## TASK DIRECTIONS
From the entries that follow, extract each line holding the string "word".

## EXERCISE MATERIAL
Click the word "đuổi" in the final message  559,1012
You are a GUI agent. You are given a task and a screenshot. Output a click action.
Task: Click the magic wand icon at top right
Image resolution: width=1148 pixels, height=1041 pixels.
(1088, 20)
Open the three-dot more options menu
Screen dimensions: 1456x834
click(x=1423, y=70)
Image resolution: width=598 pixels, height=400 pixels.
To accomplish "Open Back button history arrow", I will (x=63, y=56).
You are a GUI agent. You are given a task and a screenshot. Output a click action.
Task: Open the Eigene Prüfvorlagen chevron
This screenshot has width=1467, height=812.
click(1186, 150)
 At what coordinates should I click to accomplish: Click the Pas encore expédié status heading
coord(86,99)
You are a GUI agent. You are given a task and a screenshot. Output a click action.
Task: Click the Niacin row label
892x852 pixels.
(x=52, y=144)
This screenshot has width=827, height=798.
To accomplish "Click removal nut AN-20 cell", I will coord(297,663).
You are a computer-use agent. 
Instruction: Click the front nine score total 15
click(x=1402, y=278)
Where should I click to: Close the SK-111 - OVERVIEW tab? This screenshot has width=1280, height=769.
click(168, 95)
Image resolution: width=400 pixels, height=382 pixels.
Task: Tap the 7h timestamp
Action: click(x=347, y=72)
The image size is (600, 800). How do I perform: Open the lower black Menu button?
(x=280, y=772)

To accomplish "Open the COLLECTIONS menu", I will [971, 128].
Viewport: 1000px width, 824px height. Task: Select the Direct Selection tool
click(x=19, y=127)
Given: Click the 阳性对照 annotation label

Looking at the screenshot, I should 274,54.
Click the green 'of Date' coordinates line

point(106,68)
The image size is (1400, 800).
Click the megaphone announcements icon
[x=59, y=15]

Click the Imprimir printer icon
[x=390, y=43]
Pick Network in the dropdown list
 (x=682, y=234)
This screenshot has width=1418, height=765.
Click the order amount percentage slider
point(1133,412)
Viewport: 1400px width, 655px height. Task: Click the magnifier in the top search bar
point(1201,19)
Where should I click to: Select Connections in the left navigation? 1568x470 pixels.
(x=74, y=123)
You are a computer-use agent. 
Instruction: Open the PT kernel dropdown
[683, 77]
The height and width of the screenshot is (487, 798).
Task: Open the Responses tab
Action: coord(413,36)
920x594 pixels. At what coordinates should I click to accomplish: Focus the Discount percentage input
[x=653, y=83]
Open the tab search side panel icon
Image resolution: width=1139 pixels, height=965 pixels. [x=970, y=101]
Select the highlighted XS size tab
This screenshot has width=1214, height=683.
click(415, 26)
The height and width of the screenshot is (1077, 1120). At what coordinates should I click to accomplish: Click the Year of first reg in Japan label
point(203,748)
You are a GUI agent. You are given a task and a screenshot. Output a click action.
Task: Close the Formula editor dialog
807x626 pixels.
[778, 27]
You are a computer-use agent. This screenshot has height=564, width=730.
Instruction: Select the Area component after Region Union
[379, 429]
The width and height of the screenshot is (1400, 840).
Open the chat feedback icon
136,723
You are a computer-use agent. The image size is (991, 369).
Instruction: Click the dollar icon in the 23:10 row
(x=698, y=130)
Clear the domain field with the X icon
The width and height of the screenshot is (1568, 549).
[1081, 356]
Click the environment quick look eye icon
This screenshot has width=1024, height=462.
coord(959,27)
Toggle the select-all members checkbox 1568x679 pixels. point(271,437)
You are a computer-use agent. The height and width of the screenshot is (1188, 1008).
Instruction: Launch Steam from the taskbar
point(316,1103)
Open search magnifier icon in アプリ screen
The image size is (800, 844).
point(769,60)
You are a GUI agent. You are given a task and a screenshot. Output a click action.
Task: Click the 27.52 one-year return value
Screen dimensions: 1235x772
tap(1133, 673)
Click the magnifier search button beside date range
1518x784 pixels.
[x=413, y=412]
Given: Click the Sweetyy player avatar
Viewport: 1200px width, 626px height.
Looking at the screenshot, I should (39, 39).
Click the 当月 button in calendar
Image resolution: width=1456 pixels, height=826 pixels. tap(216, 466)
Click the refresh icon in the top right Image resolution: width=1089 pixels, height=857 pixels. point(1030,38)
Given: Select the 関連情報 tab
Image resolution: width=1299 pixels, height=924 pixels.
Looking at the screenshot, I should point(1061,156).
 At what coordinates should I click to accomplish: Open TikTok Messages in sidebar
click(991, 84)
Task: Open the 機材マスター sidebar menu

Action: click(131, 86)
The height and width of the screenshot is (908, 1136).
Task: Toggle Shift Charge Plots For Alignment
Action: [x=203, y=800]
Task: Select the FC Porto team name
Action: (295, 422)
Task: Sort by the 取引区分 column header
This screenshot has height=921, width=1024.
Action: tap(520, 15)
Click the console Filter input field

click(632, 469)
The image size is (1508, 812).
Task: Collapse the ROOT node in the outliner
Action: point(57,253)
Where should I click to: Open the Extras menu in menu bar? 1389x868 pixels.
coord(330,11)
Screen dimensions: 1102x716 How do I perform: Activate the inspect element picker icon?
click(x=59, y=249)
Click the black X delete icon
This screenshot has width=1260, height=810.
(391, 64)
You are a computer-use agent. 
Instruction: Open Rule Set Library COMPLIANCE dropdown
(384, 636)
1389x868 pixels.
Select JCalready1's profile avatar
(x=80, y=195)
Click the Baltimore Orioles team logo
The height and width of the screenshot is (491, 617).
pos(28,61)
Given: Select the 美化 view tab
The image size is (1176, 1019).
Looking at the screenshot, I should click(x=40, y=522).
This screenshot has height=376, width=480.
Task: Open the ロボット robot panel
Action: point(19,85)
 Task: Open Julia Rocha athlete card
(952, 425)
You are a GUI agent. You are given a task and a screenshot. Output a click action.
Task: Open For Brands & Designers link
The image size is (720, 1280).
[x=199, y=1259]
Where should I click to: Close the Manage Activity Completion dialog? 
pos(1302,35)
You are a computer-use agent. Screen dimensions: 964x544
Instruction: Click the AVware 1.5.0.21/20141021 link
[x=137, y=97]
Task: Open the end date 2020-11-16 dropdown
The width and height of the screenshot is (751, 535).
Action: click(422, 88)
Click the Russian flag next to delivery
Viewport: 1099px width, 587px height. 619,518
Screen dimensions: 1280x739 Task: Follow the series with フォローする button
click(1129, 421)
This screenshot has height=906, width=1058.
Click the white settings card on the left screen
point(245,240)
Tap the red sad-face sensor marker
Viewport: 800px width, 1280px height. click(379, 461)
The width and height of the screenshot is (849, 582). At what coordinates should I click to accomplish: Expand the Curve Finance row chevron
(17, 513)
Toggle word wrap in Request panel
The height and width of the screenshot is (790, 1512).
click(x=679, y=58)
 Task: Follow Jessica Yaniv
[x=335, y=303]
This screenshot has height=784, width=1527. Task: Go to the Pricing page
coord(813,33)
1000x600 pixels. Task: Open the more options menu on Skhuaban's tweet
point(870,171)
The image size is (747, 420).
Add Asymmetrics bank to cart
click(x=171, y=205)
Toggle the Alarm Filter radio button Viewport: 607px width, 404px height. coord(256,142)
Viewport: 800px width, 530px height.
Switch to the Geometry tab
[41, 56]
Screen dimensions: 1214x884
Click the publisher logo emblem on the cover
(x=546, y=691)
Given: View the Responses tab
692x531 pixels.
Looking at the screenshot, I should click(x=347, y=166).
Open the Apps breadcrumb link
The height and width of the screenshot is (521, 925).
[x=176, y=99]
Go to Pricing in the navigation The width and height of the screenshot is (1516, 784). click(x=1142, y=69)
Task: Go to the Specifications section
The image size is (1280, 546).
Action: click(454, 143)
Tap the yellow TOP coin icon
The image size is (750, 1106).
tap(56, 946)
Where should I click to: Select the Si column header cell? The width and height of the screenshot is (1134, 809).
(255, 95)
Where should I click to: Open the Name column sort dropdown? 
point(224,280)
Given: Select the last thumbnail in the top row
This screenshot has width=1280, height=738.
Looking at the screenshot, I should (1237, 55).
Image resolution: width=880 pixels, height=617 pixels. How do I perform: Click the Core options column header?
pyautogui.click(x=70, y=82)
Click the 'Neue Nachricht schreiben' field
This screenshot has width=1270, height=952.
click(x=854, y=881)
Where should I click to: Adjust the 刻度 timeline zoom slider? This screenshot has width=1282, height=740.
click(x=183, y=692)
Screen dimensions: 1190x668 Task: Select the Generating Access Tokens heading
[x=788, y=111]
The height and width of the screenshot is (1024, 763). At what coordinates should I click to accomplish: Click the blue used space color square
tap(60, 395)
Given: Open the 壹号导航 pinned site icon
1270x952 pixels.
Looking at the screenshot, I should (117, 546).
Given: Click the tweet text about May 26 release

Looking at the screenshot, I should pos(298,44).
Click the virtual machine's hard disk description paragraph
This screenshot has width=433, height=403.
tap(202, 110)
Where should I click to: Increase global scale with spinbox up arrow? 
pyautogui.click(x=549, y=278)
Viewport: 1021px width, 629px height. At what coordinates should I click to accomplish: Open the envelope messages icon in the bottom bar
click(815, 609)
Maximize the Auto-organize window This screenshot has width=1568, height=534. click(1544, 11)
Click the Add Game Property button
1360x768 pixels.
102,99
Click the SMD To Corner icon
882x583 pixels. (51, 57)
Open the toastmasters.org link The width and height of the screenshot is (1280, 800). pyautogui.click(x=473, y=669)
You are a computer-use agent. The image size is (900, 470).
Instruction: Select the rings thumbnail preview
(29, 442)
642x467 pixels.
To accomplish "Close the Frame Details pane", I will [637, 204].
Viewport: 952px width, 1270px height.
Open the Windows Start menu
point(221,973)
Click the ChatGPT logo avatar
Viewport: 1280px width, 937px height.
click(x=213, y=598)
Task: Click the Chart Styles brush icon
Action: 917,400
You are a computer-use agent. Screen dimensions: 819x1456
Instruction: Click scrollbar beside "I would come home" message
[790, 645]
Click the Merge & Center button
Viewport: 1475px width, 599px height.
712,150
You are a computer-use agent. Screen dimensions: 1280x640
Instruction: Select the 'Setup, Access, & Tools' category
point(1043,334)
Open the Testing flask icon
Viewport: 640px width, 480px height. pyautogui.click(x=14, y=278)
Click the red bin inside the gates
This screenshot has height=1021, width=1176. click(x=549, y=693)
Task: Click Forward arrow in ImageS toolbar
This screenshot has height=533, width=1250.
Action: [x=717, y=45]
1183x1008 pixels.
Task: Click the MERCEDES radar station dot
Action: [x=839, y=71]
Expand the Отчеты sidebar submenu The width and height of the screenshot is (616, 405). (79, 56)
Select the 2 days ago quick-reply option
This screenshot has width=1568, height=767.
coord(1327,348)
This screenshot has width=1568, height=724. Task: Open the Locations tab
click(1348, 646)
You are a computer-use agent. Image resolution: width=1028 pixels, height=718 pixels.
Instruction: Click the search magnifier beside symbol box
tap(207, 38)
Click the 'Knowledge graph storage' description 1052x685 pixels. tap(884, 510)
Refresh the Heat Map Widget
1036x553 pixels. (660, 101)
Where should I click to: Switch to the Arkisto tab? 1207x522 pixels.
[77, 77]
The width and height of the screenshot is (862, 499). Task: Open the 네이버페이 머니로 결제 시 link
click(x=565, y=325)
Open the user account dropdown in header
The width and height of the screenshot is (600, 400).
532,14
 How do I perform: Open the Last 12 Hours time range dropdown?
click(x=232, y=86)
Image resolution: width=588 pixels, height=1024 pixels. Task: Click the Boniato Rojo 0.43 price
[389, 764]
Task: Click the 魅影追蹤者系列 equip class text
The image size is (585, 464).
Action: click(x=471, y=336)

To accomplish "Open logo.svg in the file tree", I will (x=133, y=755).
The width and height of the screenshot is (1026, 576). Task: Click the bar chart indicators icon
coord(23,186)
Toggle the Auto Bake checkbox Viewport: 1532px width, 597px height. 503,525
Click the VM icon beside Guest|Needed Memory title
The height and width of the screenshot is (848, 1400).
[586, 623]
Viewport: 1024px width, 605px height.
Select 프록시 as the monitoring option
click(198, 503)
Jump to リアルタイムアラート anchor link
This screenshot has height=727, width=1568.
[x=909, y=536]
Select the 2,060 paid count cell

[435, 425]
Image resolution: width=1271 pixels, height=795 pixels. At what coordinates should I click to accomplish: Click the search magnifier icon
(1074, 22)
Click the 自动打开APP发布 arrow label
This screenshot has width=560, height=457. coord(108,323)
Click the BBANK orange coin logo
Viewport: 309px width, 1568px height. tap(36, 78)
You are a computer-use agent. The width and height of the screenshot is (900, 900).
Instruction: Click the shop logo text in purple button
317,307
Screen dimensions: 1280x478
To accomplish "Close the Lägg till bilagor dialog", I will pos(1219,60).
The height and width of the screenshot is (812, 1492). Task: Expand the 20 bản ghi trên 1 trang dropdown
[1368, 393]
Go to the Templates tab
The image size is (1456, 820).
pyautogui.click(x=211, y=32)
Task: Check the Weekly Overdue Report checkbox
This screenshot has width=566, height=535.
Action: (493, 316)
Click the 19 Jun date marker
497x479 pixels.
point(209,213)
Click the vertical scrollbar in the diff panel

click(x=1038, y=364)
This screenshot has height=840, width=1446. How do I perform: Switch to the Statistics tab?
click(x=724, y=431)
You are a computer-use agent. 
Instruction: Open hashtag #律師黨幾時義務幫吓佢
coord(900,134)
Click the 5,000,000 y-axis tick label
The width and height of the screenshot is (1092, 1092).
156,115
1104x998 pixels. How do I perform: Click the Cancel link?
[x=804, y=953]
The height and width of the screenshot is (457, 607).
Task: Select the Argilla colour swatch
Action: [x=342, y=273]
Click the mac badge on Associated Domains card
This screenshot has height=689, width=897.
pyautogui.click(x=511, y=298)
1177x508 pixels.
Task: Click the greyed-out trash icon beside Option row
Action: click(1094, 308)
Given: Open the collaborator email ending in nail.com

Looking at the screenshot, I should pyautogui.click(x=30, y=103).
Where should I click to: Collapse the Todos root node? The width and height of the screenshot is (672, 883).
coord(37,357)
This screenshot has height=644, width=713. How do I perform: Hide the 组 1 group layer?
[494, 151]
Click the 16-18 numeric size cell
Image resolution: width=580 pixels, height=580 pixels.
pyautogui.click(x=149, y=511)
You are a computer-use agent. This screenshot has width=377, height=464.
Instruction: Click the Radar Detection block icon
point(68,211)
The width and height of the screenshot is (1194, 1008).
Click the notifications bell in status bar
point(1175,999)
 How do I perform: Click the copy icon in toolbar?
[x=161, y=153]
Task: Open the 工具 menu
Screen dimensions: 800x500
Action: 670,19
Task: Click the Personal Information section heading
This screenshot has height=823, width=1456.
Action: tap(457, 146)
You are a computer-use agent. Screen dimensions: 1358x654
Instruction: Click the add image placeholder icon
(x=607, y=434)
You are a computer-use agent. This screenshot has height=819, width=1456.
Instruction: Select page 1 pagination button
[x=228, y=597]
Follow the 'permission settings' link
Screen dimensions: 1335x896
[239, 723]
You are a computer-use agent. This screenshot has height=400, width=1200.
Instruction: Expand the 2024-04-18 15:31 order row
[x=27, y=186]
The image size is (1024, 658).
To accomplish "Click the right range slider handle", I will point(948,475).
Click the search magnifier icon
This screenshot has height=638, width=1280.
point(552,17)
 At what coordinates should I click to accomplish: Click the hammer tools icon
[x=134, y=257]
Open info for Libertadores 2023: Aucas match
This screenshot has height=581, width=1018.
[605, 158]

## THE ANSWER
Click the word "đuổi" in the final message  559,1012
Toggle word wrap in Request panel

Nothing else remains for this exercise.